Saturday, May 19, 2012

Can You Feel The Sun? Emboss Resist Distress Ink Tutorial

Greetings fellow Oddies!!  So excited to be here with you on this fabulous FUN weekend!!  Today I have a tutorial for you showing you how to create a beautiful background to any creation!  I'm using the GORGEOUS soon to be released Sunny Mae clear acrylic stamp set.  I've also used fun elements from the upcoming Under The Sea Mae and Beach Kids - Tobie and Tia sets!  Oh they are all just SUPER fabulous, fun and full of amazing images and sentiments. 

Today I am going to show you how I created a fun embossed resist background using white craft ink, white embossing powder and Distress Inks.  Now I must admit, for the longest time I shied away from fun and funky techniques like this as I didn't quite know how to do them or even what they really meant.  So for this technique, I will give you a very basic explanation so that it makes sense for everyone.  Let's break it down.
Embossing is a technique that can be done in many ways.  It can be done with what is called dry embossing and it can be done with heat called heat embossing.  The technique I am demonstrating today is called embossed heat resist which is done with a heat tool or gun along with ink or paint or other viscous medium.  The embossing causes whatever image you choose to be raised or popped up slightly from the paper and the resist part comes into play when you rub ink/paint etc. over that raised image and it 'resists' whatever medium you've applied over it.

To start out here are the basic supplies you will need:
  • Stamps
  • White Craft Ink or Versamark Ink
  • White embossing powder
  • Dryer sheet
  • Water color paper
  • Distress Inks
  • Pearlized water or regular water in a mister bottle
  • Heat gun
I use this water color paper as I find the quality to be absolutely amazing.

*Note - you do not have to use watercolor paper if you are going to simply emboss.  I am using watercolor paper because we will be adding ink and water to this project.

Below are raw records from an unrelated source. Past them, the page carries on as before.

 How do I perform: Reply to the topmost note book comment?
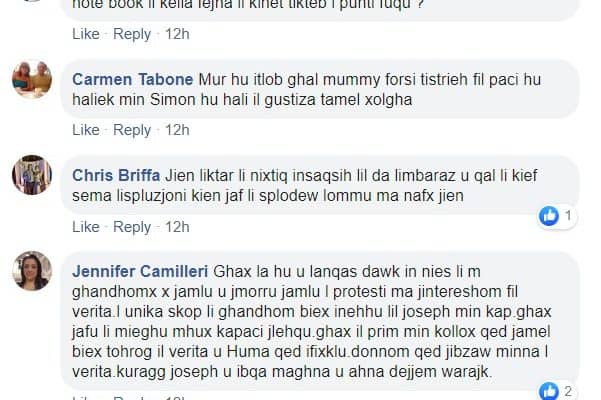click(x=132, y=34)
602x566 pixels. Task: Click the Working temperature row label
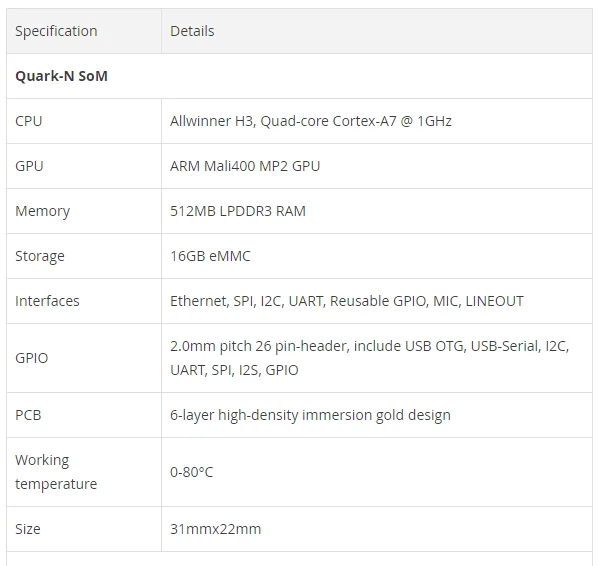tap(56, 472)
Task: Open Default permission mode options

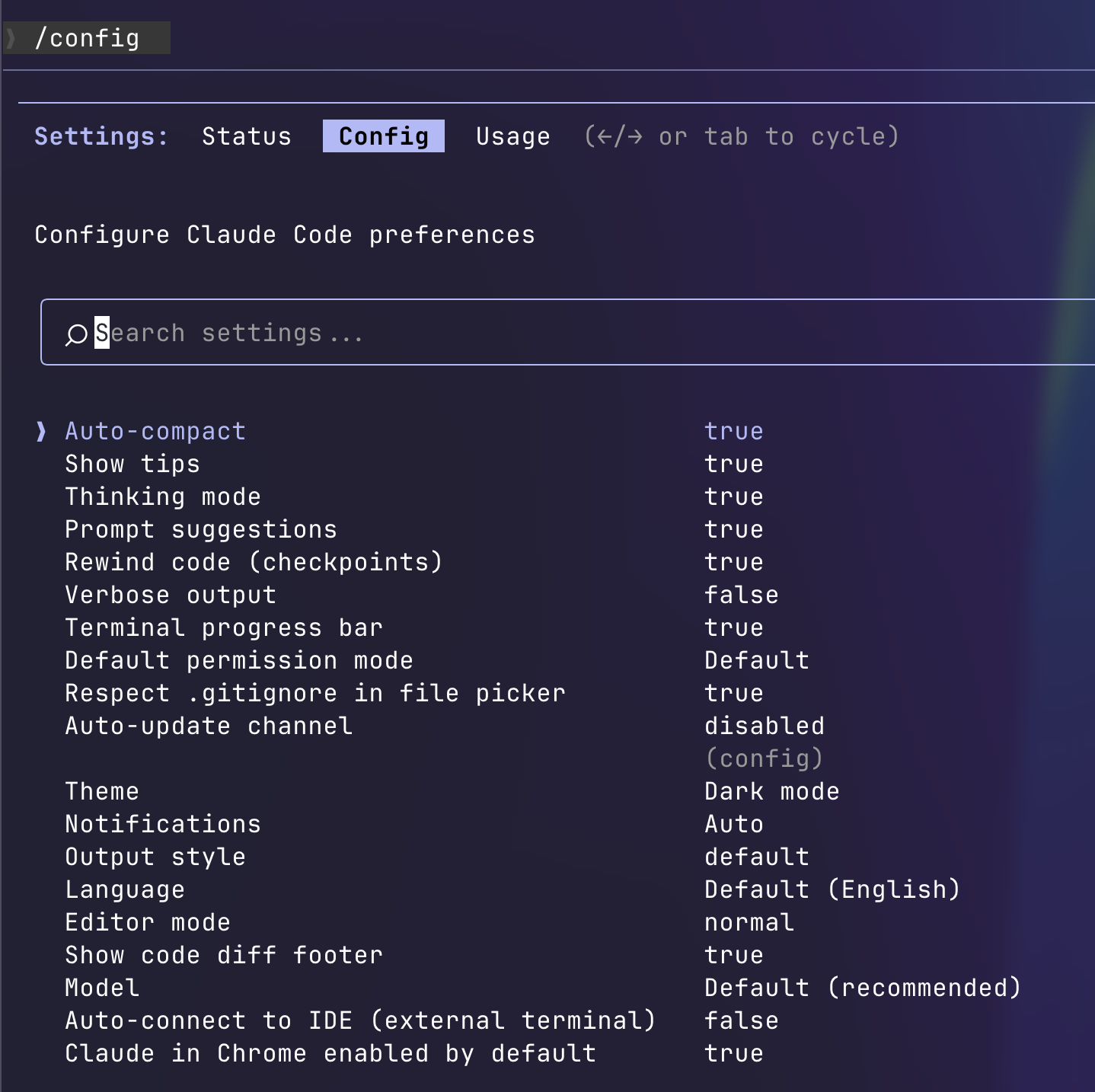Action: tap(239, 661)
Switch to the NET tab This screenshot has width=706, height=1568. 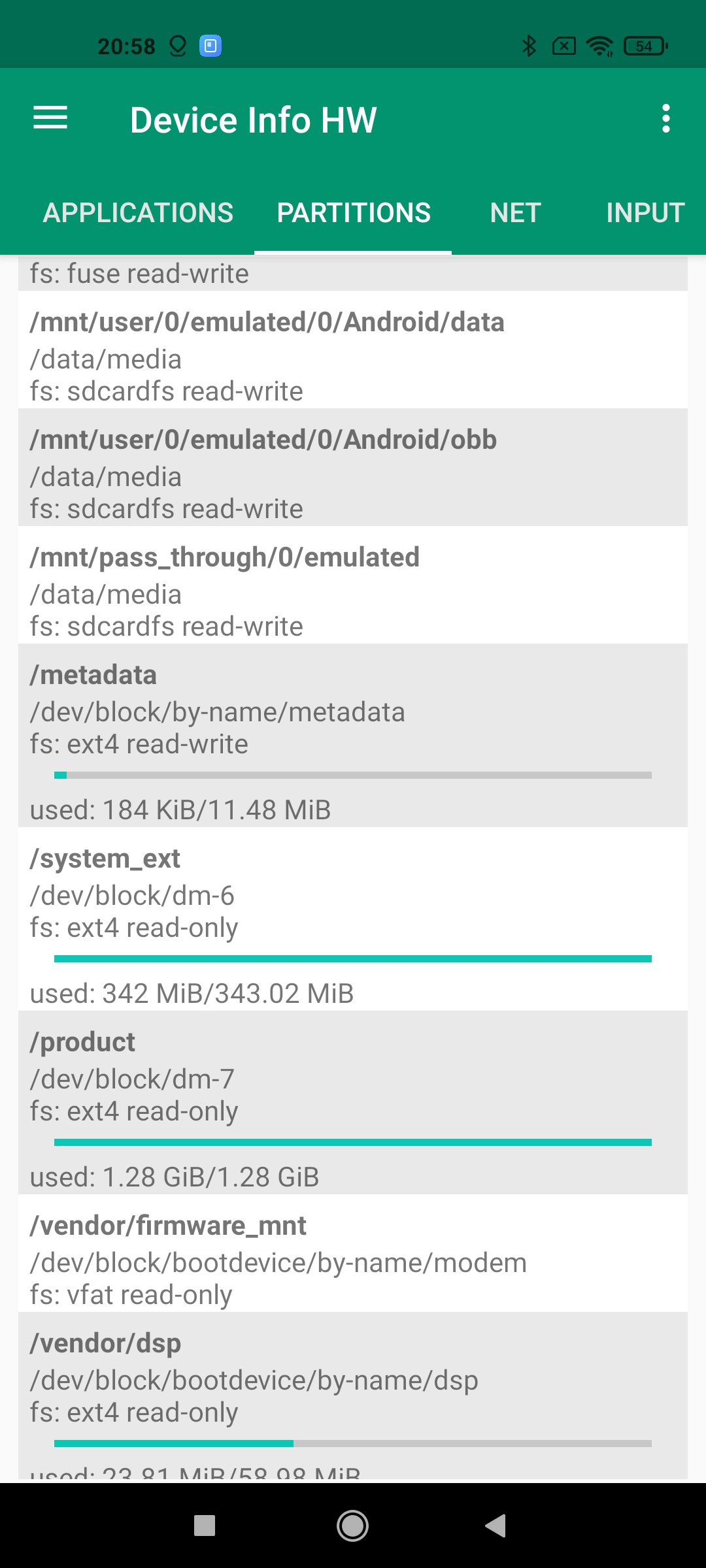[515, 213]
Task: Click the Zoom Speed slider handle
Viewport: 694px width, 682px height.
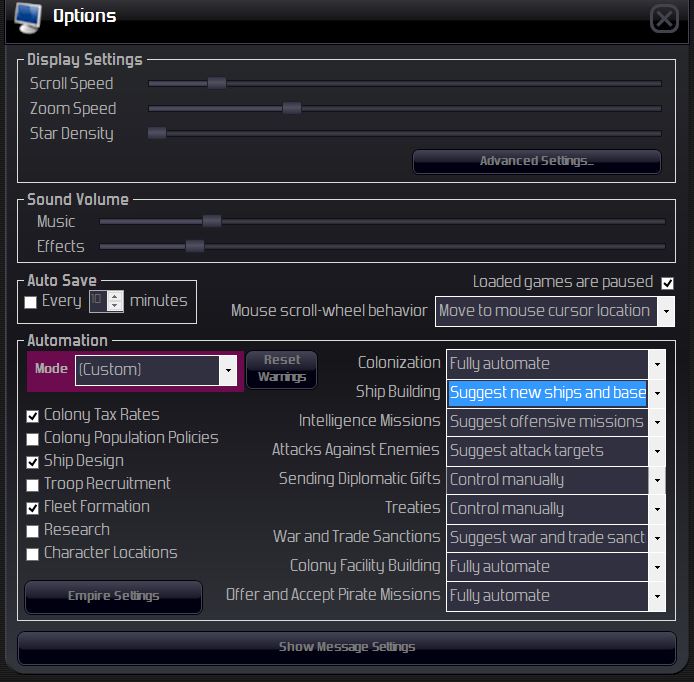Action: coord(292,108)
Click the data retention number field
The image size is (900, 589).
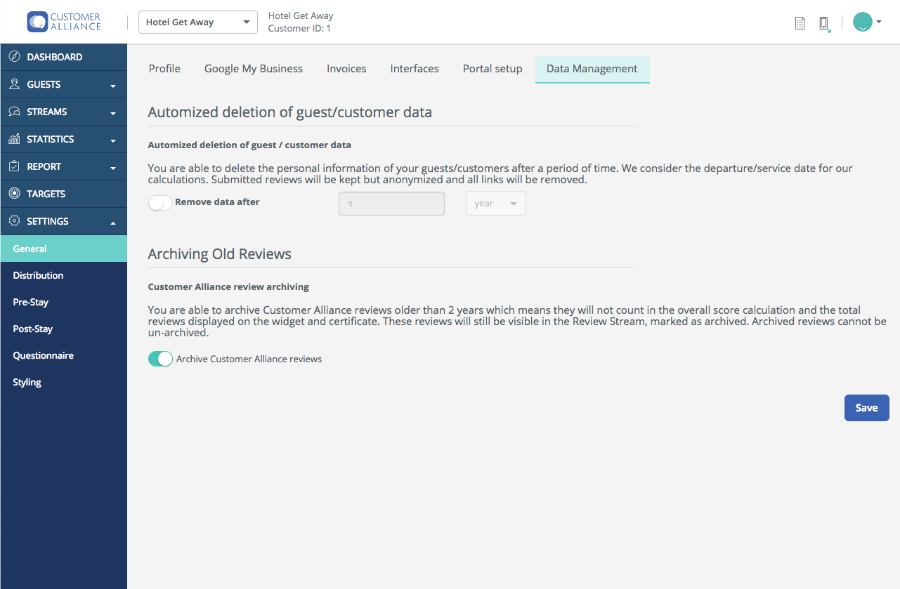[391, 204]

I then went through my Distress Inks and pulled out some colors that I might like to use. 
The next step is to lightly rub your dryer sheet over the watercolor paper.  I do this whenever I heat emboss as it helps minimize any static cling that might occur causing your embossing powder to stick in places other than your stamped areas.  I find this to be especially helpful when using black embossing powder. 

The next step is to choose the elements for your background.  I used the small accent stamps from the three sets listed above in addition to one sentiment stamp from the Sunny Mae set.  I absolutely LOVE my Fiskars Stamp Press and I have one in both small and large sizes.  As you can see, I fiddled with the stamps until I had them just where I wanted them.
I always work on my Scor-Mat which is attached to my Scor-Pal as it really allows for a nice spongy surface with just the right amount of 'give' when you are stamping with acrylic.  I then generously applied my white craft ink.
I try to work relatively fast when heat embossing so that my ink doesn't dry before I get my embossing powder sprinkled on.

I will stamp once, coat with embossing powder and then stamp again as I found that waiting the few minutes in between can cause too much drying to happen and then the powder won't stick. 
I then zapped it with my heat gun until it was shiny and dry.
Once it was all dry, I took out my ink blending tools and started at the bottom with Peacock Distress Ink and worked my way up to the top where I ended with Rusty Hinge.  I have a different blending pad for each color so I simply switched out each time I used a different color.  I work in circles lightly picking up color from the pad and working it across the paper. 

Once I had the desired colors I sprayed the entire panel about 5 times with my pearlized water.  Pearlized water is regular water in a mini mister bottle with a scoop or two of Perfect Pearls powder.  If you don't have the powder, no worries.  Distress Inks work and blend wonderfully with water so spritzing with plain water will give you the super fabulous watercolor effect without the shine that the Pearls powder lends. 
I am impatient, so I use my heat tool to dry the entire panel.  You can simply let it air dry if you'd like.  Once dry, I take a baby wipe (a damp paper towel would work as well) and gently rub the embossed areas to remove any excess ink that may have rubbed off onto those areas - it's usually very little but you want to make sure that those images really shine through!  And there you have your brilliant summery background!

Here is my finished product:
Thanks SO much for being here with me today!!  If you have any questions, please don't hesitate to ask!  Just leave them in the comments section with a way to get in touch with you and I will get back to you!!

Crafty Hugs!


Faye said...

Hello Lovely. This is a brilliant tut, first up, but seconds, me likey alot the card! xx

Annette Allen said...

wow this is sooooo amazing...i love your embossing and how you used the distressing inks...TOTALLY LOVE

mfc.melissamade2 said...

Meredith - this is AWESOME! What a fantastic tutorial! I can't wait to try this myself!